Consider her other tips for compliance with environment of care standards:
• Emergency preparedness.
— Have an inclusive bioterrorism plan that addresses various emergencies and explains all staff members’ involvement.
— Conduct drills, and document the drills if that is the responsibility of the ED manager. Document when the drills were, who was available, and how you coordinated it with others.
— Ensure that your bioterrorism plans follows the methodology of the Hospital Emergency Incident Command System (HEICS), which is a generic crisis management plan expressly for comprehensive medical facilities. Explain how your bioterrorism plan is implemented with community resources and how other hospitals are involved.
• Environmental hazards.
— Don’t have intravenous setups or open syringes in patient rooms.
— Don’t have open needles, even if it’s a needless system.
— Secure all knives (including any kept around simply for cutting up birthday cakes).
— Drive around as if you were a patient, and see if you can find the ED.
— Ensure that the signs have the same language as your license. For example, if your license says you are a basic "emergency/trauma center," that wording should be on the signs.
— Publish the signs in every language you serve in your community.
— Ensure staff and physicians don’t impede access by parking in the ED patient parking lot.
— Ensure patients, and family members escorting patients with dementia-related diseases, can easily access the ED.
— Inspect the hospital grounds at night.
— Perform a deep cleaning if you haven’t done so recently.
— Walk through your department with your environmental service staff and engineering staff. Determine what lighting works, and ensure all areas are well-lit.

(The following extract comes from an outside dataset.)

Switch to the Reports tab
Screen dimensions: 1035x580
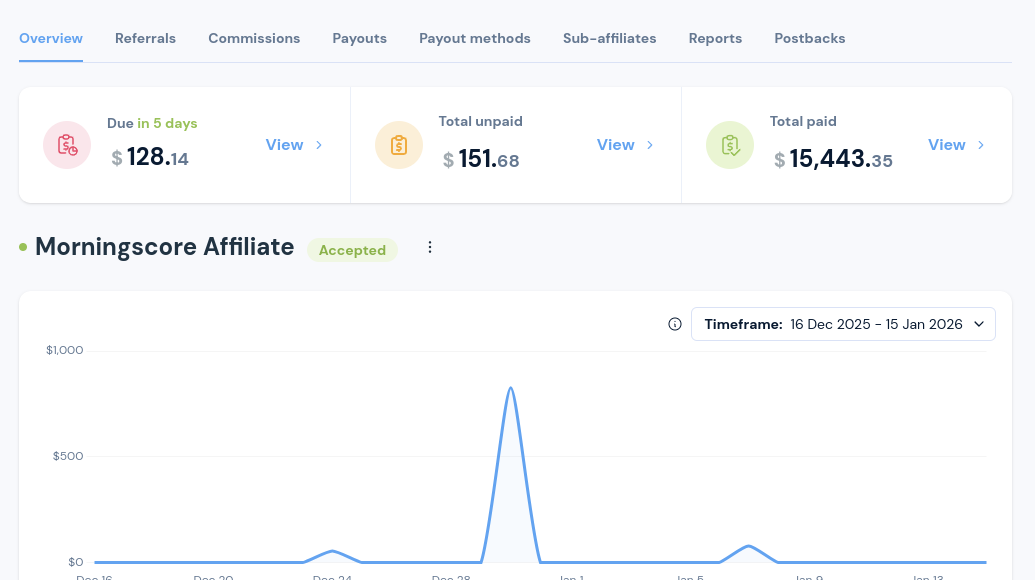[x=715, y=38]
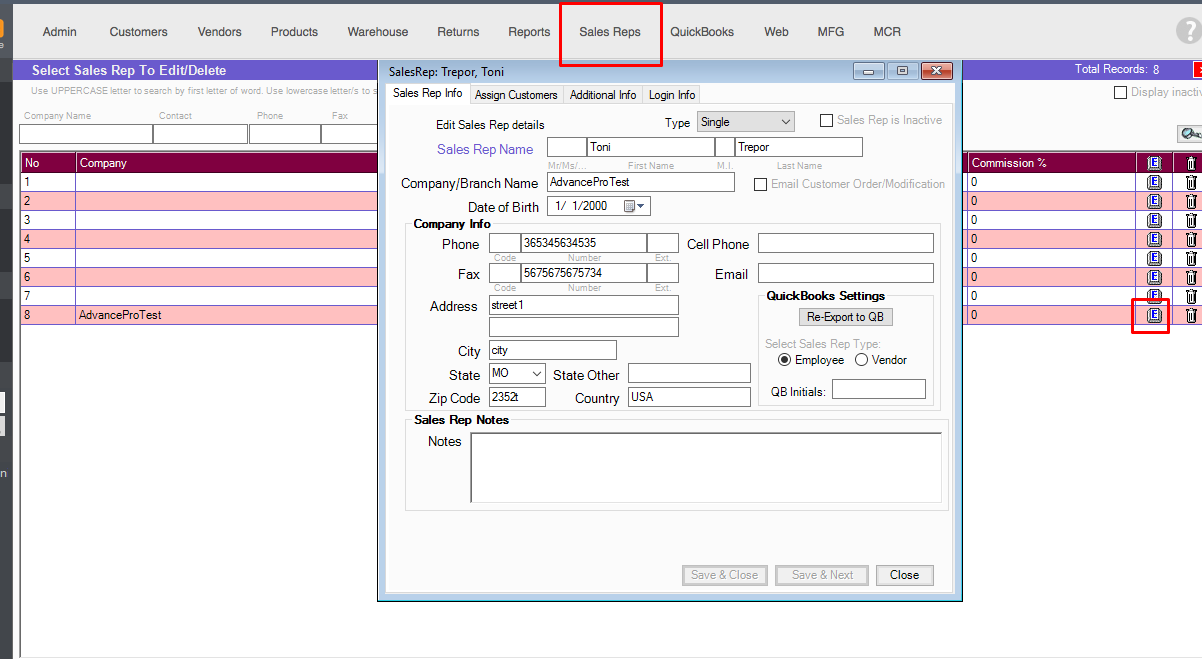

— Ensure dirty and clean items are separated into the correct designated utility rooms.
— Educate your nurses to discard material down a sink only if there isn’t a patient in the room.
• Patient flow.
— Obtain knowledge and educate your staff about your experiences with diversion, your process to prevent it, and your policies and procedures.
— Be prepared to explain how you work with your emergency medical services (EMS) community. Surveyors may pull aside EMS staff to obtain their input.
— Ensure your charge nurse knows your turnaround times and diversion data.
"If you’ve been on diversion in the 24 hours prior to [the survey], you’d sure as heck better know why," Whalen adds.